We’re talking of course about the crop tool! A tool that lets you crop images to a different ratio, different size or most importantly, a different composition.
The crop tool is a wonderful thing, and we shall explore these three great benefits to using this tool. Of course, before you start cropping away, make sure you horizons are level, as you’ll only lose even more pixels when straightening after a crop.
Cropping to different ratio
When cropping to different ratios, the crop tool is incredible. You can take a standard 3:2 camera image and transform it into a 16:9 cinematic photograph. You can transfer Mobil phone shots from their usually 4:3 aspect ratio and turn it into a 3:2 image to match your camera portfolio shots!
Cropping to a different size
You can crop to the size (and ratio) of the printer paper you are using, and you can simply cut for 6×4, 7×5, A4 or whatever you need. No fuss, no bother, just grab the crop tool and crop as needed!
Cropping for a very different composition
Thirdly, and most importantly, you can crop in on your image to make different compositions. Quite often you’ll find at least three compositions within one image you’ve taken, and it’s a photographers dream!
This cropping to be composition is especially useful on landscape photographs. Quite often, you’ll take the scene you want, and over time you’ll see different, even better compositions within that image.
Never be afraid to crop from landscape to portrait, or vice-versa, the possibilities are endless!
How much to crop?
I will happily crop to 1200×800 (or 800×1200) pixels. Yes! That much! That then allows great quality on social media, and printing up to A4 size. In fact, almost every image I put on social media or on my website is around 1200×800, and I quite often get comments about how sharp or good they look.

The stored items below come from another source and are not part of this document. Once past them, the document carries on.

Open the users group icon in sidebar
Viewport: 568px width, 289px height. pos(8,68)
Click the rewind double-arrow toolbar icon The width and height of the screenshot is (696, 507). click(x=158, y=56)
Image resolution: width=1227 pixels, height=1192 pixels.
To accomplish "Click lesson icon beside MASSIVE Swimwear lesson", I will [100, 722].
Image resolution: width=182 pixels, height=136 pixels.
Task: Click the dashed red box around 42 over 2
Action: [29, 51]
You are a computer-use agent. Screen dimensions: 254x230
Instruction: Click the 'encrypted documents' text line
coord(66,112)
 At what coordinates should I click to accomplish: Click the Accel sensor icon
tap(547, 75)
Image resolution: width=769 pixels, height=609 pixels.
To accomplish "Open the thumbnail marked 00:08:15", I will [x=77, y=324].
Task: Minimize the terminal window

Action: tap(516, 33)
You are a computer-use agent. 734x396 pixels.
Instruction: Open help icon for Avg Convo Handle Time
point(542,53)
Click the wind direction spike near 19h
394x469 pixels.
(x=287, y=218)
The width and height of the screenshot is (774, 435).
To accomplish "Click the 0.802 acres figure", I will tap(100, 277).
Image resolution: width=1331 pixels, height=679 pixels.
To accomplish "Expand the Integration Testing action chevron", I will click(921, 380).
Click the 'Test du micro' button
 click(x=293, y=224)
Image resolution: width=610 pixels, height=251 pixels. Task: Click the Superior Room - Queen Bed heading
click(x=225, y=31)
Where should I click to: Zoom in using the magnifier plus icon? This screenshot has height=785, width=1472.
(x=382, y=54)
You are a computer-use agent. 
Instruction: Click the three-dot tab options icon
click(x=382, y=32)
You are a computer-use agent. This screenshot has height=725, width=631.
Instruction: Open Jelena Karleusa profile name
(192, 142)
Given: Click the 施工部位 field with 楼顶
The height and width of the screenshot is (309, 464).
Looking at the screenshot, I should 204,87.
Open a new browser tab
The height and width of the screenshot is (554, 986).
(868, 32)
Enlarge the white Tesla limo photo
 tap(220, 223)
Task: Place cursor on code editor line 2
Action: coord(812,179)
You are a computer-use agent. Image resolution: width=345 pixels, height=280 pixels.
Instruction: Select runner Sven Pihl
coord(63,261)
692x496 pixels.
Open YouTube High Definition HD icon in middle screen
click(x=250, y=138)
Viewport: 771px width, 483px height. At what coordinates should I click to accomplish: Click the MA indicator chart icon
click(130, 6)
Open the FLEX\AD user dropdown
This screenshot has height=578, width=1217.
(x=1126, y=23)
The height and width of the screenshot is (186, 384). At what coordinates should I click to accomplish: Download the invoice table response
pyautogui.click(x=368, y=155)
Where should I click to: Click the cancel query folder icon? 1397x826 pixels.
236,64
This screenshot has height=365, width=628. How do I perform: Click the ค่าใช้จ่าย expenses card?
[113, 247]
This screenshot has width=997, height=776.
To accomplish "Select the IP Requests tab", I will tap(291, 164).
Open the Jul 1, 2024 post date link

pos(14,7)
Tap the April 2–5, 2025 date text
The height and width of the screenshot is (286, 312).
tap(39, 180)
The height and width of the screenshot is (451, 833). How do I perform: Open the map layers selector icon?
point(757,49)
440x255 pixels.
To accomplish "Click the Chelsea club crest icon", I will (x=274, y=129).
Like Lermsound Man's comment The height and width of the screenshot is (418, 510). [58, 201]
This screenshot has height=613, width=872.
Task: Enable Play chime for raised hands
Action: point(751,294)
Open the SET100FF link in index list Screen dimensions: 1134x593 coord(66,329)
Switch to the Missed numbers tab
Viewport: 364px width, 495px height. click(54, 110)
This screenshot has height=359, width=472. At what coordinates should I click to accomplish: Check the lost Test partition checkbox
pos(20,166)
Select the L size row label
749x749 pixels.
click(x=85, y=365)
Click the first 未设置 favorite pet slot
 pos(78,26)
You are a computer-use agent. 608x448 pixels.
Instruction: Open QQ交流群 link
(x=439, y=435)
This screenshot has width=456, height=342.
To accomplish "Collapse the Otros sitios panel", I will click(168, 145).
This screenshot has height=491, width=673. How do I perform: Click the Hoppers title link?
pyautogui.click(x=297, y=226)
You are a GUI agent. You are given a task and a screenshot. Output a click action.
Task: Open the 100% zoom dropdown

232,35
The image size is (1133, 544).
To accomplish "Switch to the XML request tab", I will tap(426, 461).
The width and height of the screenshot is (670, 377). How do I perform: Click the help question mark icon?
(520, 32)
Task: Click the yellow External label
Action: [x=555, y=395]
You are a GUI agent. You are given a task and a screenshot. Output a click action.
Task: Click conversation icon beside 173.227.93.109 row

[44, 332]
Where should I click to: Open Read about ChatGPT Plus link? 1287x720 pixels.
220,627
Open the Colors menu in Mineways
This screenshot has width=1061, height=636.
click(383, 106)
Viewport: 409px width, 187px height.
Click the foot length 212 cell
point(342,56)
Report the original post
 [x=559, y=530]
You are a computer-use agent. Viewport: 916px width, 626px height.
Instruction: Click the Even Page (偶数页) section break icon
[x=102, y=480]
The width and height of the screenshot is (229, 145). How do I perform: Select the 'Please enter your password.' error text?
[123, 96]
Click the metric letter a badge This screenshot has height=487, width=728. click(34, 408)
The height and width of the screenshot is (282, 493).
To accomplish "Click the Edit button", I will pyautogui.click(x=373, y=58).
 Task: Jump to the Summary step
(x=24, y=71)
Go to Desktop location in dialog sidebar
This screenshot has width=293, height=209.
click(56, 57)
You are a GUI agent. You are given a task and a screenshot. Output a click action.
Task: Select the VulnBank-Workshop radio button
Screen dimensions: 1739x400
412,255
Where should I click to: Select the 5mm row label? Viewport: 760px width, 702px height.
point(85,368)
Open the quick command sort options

Of course, it’s always best to keep the image as large as you can for many reasons, and so always keep the original image before crop (be it a raw file or jpeg). Take a photo of your subject at various distances, so you have plenty to work from. But don’t be afraid to crop!
Conclusion
So many people frown upon cropping, but it can be genuinely useful. On social media, you don’t need huge photographs, so it really doesn’t matter. The same if you are cropping for your website, or for images up to A4 in size.
Of course, if you want to print huge prints out, bigger than A4 size, then you’ll want as many pixels as you can get, but you would have already know that. So use your shots as you need, and get as much use from them as you can.